:: SOURCE RECORDS
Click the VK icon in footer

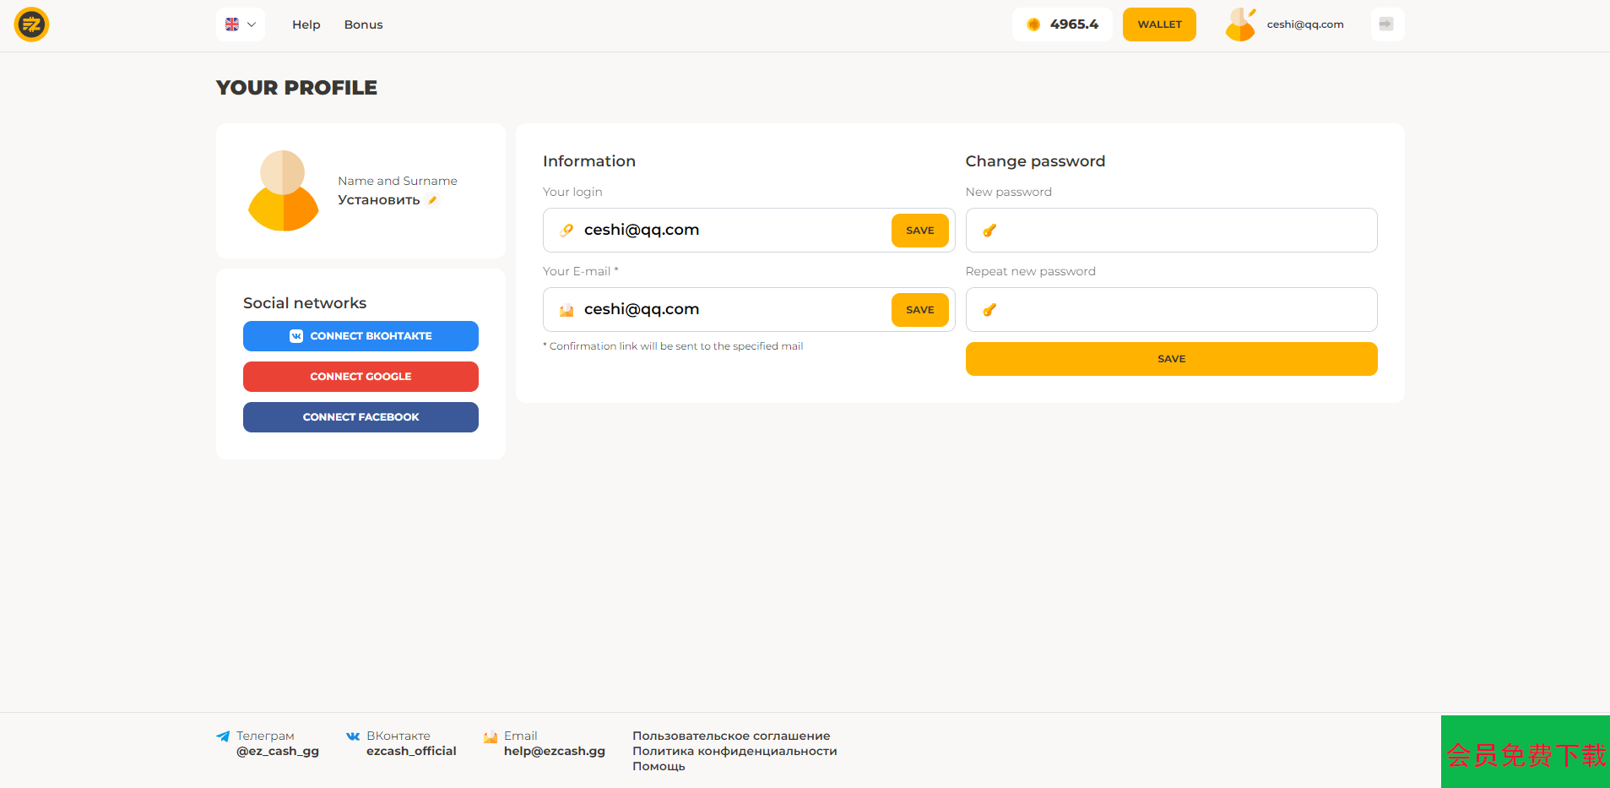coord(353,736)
::::
:: SOURCE RECORDS
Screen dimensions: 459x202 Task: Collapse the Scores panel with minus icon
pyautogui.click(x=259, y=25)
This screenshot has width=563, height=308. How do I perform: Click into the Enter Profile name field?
::::
▶ EXERCISE OBJECTIVE
Within the material above, transcribe exactly the lines that run from the line holding "Screen dimensions: 459x202" through the line holding "This screenshot has".

▶ TASK SOLUTION
Screen dimensions: 459x202 Task: Collapse the Scores panel with minus icon
pyautogui.click(x=259, y=25)
This screenshot has width=563, height=308. How do I perform: Click into the Enter Profile name field?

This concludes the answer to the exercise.